Marja-Liisa Plats’ black-and-white illustrations, often accentuated by well-placed shades of fuchsia (a blushing face, a sled amid the snow), are full of whimsy. Her linework is perfect for this scruffy, lovable couple and their farmhouse world, including their outdoor summer kitchen. One of the book’s many delights is that John never reacts in any way; his entire “personality” is simply what this family imagines it to be. Nonetheless, he comforts them greatly, especially when Gramps and Grams begin to show signs of confusion.
There are particularly touching scenes at the end, when the book confronts death. John the Skeleton is an endearing story that helps normalize death while highlighting the enduring power of love.
John the Skeleton is an endearing book that helps normalize death while highlighting the enduring power of love.

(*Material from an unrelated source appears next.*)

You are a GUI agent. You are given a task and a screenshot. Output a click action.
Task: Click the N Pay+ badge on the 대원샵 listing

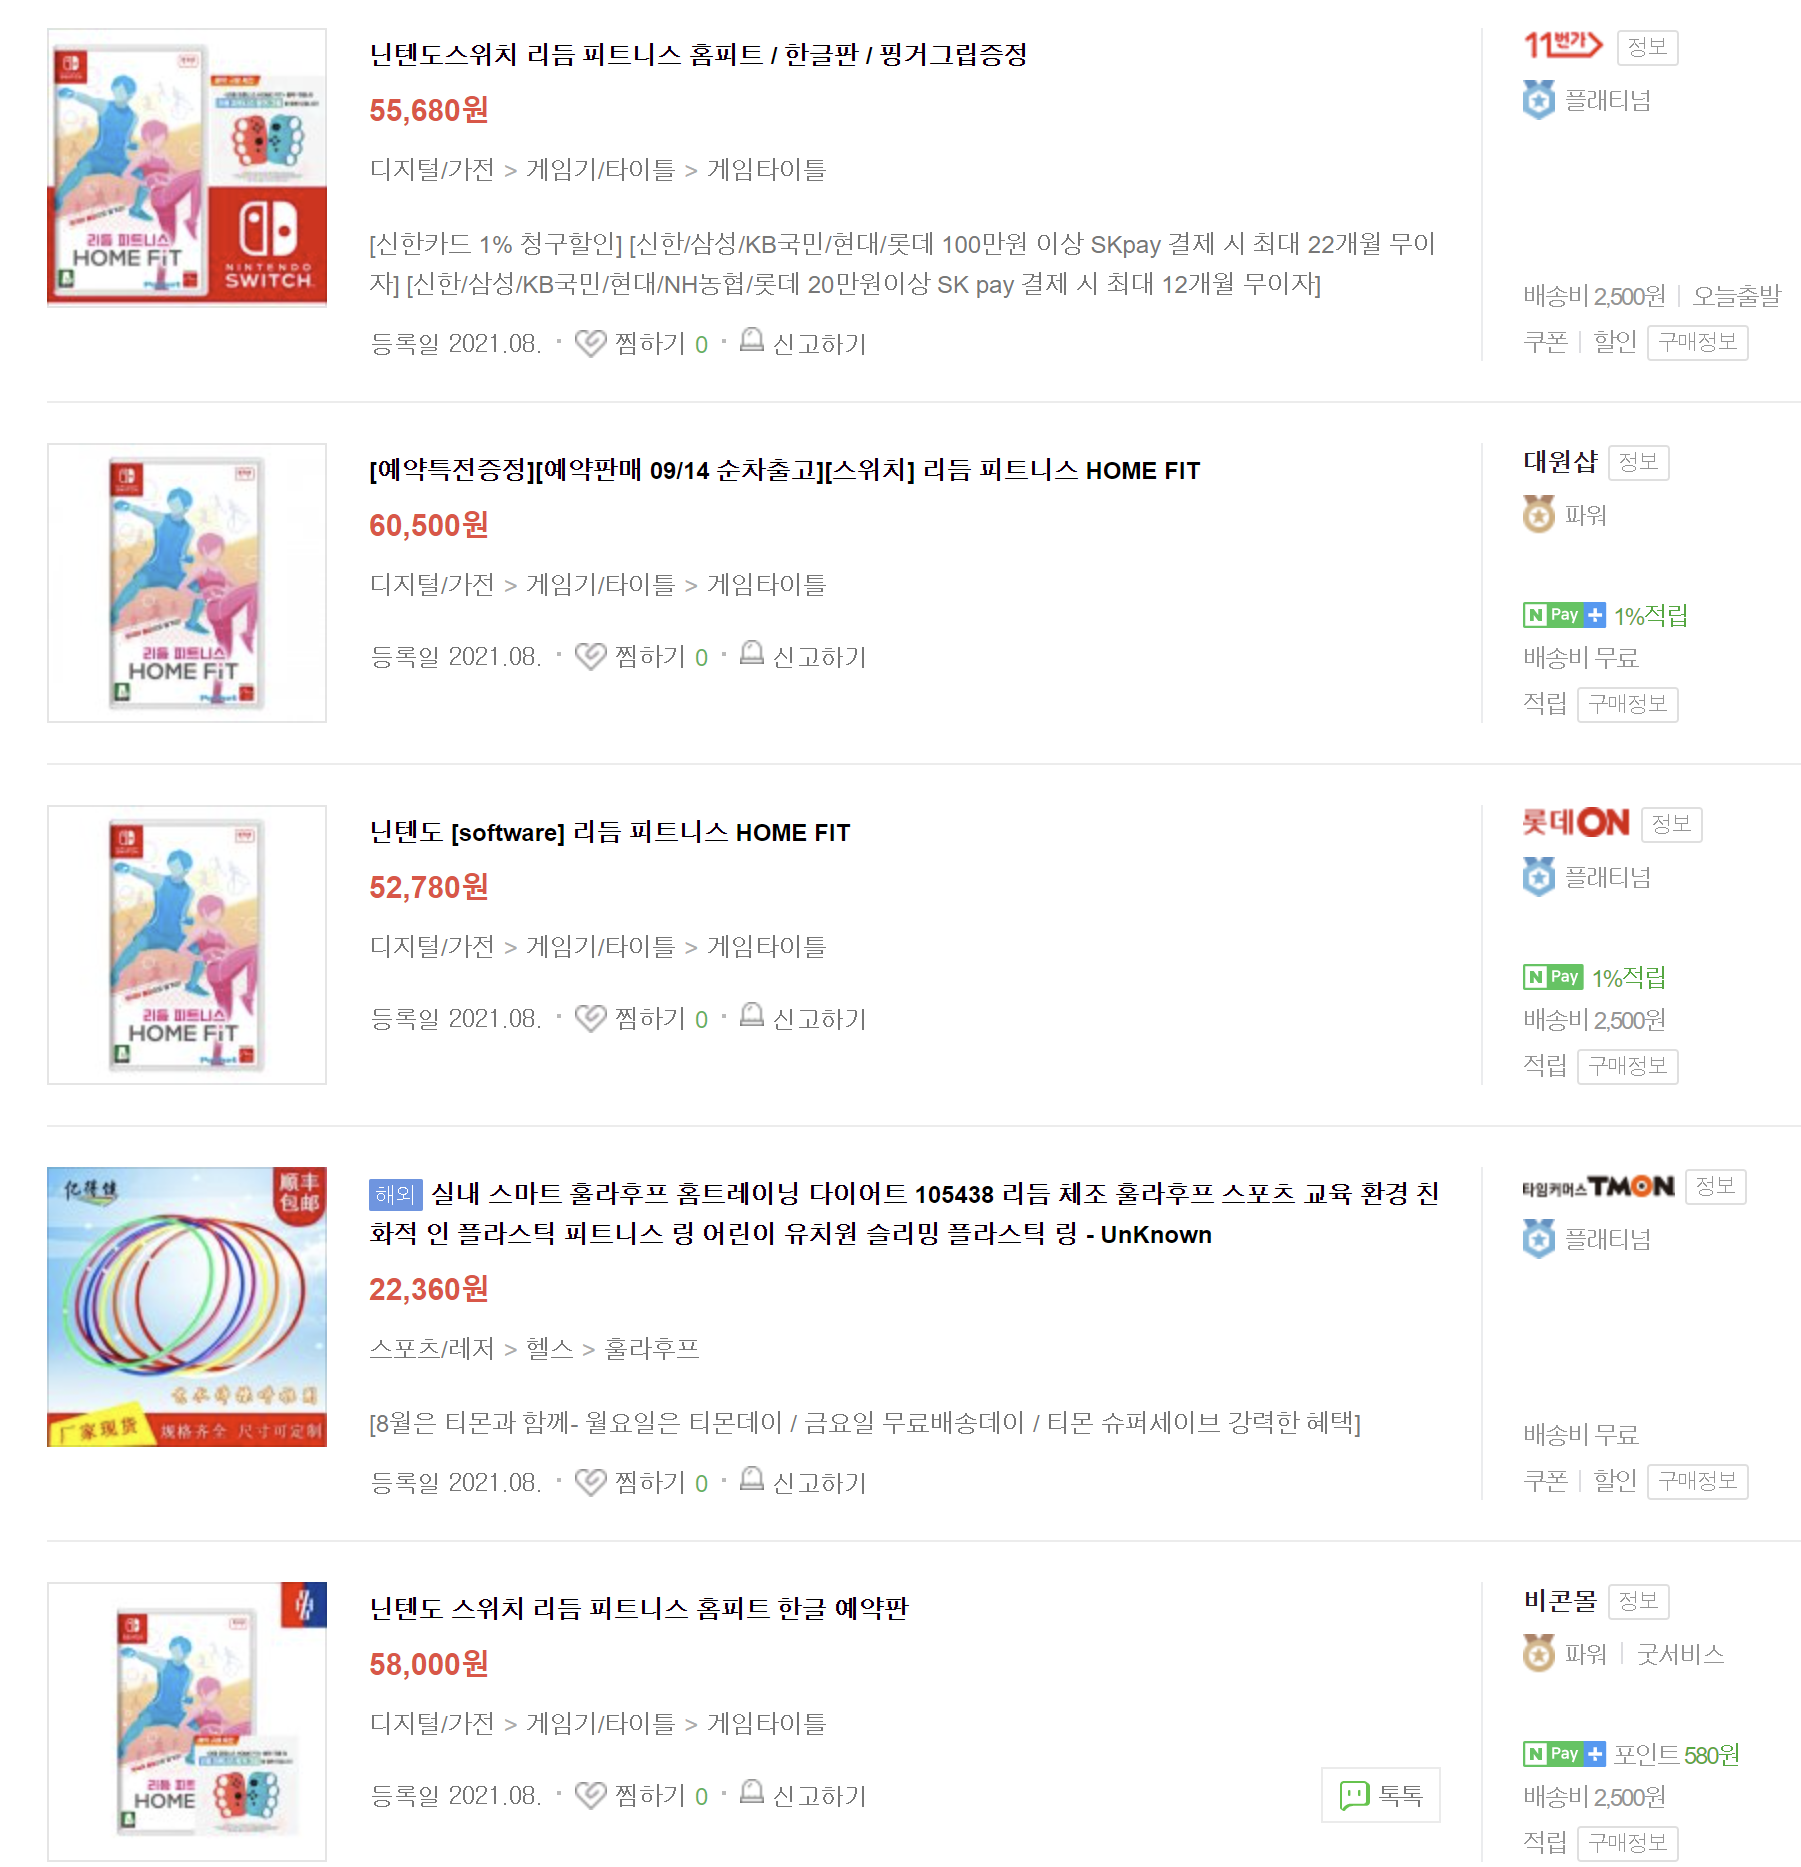(x=1564, y=615)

With Vikki VanSickle’s compelling rhyming couplets and Jensine Eckwall’s lush, moody illustrations, Into the Goblin Market has all the makings of a modern classic, while giving a delightful nod to European fairy tales. The book is a tribute to Christina Rosetti’s 1859 poem, “Goblin Market,” about sisters Laura and Lizzie. VanSickle has used the original to create a similar tale about two young sisters who seem to live alone in a fairy tale-like world “on a farm, not far from here.” Millie is quiet and bookish, while Mina, with a head full of wild, curly hair, is daring and always ready for adventure. One night, Mina sneaks away to the Goblin Market, even though Millie has warned her, “The Goblin Market isn’t safe. / It’s a tricky, wicked place.”
When Millie awakes and sees that Mina has disappeared, she consults her library and takes several items that end up providing invaluable protection. Eckwall’s intricate, woodcut-inspired art vividly conveys the magic and danger that awaits. Occasional red accents in these black-and-white ink drawings highlight objects such as the hooded cape Millie wears as she sets off, looking just like Red Riding Hood—and, indeed, a shaggy black wolf is the first thing she encounters.
Once she enters the market, “Everywhere that Millie looked / was like a nightmare from her books.” There are strange sights galore, including a multitude of goblins and an evil-looking witch, but there’s no sign of Mina, whom Millie knows is in trouble. The pages are definitely a feast for the imagination (although the very young may find them frightening).
Both sisters use their wits admirably to escape the many dangers, and there’s a wonderful surprise at the end, just when all seems to be lost. Into the Goblin Market is a delicious treat for those yearning for a bit of frightful adventure.
A tribute to the work of Victorian poet Christina Rosetti, Into the Goblin Market is a delicious treat for those yearning for a bit of frightful adventure.